* _What you have to do_: Set down, please, exactly the lines below that run from the line with "Task: Expand the address" to the line with "Given: Open the hamburger menu tab", both lines included.

======== Information

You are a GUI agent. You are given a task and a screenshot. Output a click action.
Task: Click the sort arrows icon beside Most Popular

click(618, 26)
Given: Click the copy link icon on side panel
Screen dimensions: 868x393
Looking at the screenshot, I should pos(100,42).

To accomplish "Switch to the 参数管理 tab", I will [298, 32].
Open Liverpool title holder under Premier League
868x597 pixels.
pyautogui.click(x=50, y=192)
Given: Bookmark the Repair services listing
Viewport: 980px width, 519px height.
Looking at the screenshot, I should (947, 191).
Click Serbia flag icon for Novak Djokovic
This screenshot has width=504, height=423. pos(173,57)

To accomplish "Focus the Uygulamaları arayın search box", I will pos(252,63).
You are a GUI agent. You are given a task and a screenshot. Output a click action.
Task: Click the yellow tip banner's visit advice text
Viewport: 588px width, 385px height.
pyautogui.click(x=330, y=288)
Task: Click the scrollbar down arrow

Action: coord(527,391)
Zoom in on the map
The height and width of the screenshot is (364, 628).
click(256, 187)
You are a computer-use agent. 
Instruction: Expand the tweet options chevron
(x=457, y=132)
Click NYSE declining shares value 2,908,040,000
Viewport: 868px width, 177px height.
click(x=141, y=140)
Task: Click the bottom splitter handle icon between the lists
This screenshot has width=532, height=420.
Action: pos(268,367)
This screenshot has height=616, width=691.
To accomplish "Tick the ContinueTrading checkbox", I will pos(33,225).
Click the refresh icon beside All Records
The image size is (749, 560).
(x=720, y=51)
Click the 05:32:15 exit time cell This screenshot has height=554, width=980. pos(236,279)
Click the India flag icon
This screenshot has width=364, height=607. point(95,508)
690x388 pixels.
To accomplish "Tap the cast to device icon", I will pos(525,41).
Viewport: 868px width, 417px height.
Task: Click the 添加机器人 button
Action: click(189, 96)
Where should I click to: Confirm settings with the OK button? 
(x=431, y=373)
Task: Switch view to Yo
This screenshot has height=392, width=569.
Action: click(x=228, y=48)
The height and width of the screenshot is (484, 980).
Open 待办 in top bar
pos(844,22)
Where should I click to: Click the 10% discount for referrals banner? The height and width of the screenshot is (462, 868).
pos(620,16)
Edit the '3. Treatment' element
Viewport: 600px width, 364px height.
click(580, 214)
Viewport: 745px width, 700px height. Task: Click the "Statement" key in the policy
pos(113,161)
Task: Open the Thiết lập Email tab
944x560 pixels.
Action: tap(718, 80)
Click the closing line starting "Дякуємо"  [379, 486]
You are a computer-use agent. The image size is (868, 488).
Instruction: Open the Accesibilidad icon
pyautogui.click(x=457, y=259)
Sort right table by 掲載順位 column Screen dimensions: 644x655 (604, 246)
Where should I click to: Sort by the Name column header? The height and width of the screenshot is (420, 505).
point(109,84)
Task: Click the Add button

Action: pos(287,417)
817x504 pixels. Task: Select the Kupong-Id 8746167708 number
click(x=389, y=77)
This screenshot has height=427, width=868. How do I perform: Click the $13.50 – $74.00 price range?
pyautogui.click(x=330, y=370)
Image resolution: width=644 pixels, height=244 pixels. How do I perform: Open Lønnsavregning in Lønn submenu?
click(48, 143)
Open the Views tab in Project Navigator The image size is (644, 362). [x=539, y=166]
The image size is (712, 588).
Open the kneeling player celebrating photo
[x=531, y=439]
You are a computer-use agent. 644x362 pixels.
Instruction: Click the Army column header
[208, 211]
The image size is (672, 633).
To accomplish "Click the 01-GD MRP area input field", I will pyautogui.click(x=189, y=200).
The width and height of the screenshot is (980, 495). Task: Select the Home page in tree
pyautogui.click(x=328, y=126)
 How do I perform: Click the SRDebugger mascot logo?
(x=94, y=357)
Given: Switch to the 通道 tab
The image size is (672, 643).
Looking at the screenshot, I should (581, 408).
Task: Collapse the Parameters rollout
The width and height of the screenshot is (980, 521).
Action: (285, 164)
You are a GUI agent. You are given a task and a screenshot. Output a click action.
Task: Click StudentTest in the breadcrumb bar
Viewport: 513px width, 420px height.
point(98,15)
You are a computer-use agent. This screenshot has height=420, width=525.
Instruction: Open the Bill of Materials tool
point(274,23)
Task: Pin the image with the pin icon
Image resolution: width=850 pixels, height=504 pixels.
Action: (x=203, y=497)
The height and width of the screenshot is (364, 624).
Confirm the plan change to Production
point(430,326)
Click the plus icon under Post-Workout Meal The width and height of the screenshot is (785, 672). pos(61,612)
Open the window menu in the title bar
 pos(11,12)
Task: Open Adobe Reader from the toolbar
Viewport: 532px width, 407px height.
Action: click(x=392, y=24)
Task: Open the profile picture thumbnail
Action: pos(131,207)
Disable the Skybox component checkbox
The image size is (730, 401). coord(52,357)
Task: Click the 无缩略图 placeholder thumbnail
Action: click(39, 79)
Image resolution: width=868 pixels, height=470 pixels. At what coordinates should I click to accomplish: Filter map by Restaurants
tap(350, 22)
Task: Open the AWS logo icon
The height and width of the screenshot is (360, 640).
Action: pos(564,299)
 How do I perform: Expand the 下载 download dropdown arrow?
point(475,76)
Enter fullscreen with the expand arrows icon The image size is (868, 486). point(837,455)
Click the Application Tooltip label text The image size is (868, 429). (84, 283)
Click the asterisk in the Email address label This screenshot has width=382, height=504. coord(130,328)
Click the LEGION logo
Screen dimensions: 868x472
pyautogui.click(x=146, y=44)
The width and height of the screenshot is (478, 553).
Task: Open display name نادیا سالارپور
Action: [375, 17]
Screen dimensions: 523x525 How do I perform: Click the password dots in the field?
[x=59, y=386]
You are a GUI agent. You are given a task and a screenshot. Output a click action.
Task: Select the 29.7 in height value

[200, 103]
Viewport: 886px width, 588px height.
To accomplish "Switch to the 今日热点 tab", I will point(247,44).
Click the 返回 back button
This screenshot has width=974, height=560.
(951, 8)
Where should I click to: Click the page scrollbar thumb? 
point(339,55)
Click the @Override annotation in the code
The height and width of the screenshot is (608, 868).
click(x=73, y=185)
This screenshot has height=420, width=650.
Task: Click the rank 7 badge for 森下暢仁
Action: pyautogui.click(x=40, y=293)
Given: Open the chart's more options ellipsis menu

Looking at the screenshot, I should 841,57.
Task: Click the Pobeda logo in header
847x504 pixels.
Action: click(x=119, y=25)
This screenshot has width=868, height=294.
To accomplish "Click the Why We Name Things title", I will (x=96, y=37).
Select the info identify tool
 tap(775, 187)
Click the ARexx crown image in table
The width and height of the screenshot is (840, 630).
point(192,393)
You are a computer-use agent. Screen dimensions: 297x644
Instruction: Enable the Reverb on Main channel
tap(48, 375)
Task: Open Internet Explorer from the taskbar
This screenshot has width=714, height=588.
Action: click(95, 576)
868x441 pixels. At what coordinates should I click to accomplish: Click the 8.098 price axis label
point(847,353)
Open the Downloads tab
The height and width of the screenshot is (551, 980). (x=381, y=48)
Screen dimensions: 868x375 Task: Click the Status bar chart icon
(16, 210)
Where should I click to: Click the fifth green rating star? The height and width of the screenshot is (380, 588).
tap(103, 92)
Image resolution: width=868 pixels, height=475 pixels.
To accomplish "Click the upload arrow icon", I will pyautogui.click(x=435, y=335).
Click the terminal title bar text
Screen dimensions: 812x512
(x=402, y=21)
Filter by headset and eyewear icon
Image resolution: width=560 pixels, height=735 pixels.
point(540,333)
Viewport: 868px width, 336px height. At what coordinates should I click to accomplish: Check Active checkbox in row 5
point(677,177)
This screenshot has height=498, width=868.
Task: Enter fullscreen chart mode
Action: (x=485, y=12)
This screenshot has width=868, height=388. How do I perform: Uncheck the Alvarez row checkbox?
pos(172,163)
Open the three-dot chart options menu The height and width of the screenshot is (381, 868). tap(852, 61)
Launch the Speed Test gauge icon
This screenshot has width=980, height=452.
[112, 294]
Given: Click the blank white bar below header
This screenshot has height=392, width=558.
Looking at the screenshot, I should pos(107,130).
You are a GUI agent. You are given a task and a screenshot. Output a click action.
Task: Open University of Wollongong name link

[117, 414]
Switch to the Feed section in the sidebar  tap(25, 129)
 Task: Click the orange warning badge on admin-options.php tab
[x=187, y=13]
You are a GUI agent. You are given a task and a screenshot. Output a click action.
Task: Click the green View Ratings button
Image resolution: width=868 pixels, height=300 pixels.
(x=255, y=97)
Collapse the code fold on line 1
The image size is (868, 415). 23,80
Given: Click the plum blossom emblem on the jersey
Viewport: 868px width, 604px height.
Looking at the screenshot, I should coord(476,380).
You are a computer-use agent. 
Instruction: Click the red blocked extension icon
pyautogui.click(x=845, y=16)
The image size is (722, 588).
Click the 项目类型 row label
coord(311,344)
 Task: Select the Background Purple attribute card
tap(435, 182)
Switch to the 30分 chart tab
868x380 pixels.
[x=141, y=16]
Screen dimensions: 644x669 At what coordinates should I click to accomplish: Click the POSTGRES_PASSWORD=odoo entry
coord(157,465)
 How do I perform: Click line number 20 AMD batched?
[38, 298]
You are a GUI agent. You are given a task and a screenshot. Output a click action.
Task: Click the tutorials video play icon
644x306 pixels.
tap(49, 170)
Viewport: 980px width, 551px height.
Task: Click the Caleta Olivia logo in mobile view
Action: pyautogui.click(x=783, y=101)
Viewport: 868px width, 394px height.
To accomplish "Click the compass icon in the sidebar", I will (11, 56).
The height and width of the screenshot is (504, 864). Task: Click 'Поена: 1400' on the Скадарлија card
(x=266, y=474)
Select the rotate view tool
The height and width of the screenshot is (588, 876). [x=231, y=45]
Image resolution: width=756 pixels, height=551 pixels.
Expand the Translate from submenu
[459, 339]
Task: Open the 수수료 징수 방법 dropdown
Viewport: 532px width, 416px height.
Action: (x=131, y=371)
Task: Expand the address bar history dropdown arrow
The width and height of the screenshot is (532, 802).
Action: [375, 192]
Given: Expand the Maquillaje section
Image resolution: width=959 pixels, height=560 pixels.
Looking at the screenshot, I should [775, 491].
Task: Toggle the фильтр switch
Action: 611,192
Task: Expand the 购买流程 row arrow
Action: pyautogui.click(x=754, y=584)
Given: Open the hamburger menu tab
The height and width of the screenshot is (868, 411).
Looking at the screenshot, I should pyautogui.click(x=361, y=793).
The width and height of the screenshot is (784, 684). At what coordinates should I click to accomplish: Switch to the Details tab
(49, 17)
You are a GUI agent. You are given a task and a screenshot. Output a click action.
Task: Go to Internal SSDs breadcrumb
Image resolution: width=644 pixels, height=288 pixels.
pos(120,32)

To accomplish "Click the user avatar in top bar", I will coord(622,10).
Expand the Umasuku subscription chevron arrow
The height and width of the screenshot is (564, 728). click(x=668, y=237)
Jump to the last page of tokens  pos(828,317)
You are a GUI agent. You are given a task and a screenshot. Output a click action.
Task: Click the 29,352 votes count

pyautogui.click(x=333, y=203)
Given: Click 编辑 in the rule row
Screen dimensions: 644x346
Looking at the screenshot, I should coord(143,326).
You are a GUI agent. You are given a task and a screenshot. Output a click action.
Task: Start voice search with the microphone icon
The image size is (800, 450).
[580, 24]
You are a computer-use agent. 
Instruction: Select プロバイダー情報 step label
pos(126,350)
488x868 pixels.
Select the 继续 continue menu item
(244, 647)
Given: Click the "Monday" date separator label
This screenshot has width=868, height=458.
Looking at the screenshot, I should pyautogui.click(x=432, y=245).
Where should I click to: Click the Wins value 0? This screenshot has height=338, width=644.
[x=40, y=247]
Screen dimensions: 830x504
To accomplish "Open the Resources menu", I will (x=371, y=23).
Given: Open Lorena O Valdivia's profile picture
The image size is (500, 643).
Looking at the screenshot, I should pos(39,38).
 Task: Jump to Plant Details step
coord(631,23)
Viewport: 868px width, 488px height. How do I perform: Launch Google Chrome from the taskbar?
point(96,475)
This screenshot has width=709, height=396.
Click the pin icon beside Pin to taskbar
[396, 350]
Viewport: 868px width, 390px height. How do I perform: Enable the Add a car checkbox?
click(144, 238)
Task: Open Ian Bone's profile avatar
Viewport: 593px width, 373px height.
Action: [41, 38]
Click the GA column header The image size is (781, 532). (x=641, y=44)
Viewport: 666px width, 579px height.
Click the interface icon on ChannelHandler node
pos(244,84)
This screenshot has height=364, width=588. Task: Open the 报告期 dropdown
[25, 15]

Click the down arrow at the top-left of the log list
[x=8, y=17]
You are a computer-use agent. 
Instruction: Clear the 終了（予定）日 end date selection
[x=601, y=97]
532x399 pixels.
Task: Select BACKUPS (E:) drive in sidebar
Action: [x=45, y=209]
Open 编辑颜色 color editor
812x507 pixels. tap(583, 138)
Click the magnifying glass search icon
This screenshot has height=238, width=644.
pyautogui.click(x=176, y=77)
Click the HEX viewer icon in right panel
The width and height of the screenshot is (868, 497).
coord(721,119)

================

* _Answer box_:
Task: Expand the address bar history dropdown arrow
The width and height of the screenshot is (532, 802).
Action: [375, 192]
Given: Expand the Maquillaje section
Image resolution: width=959 pixels, height=560 pixels.
Looking at the screenshot, I should [775, 491].
Task: Toggle the фильтр switch
Action: 611,192
Task: Expand the 购买流程 row arrow
Action: pyautogui.click(x=754, y=584)
Given: Open the hamburger menu tab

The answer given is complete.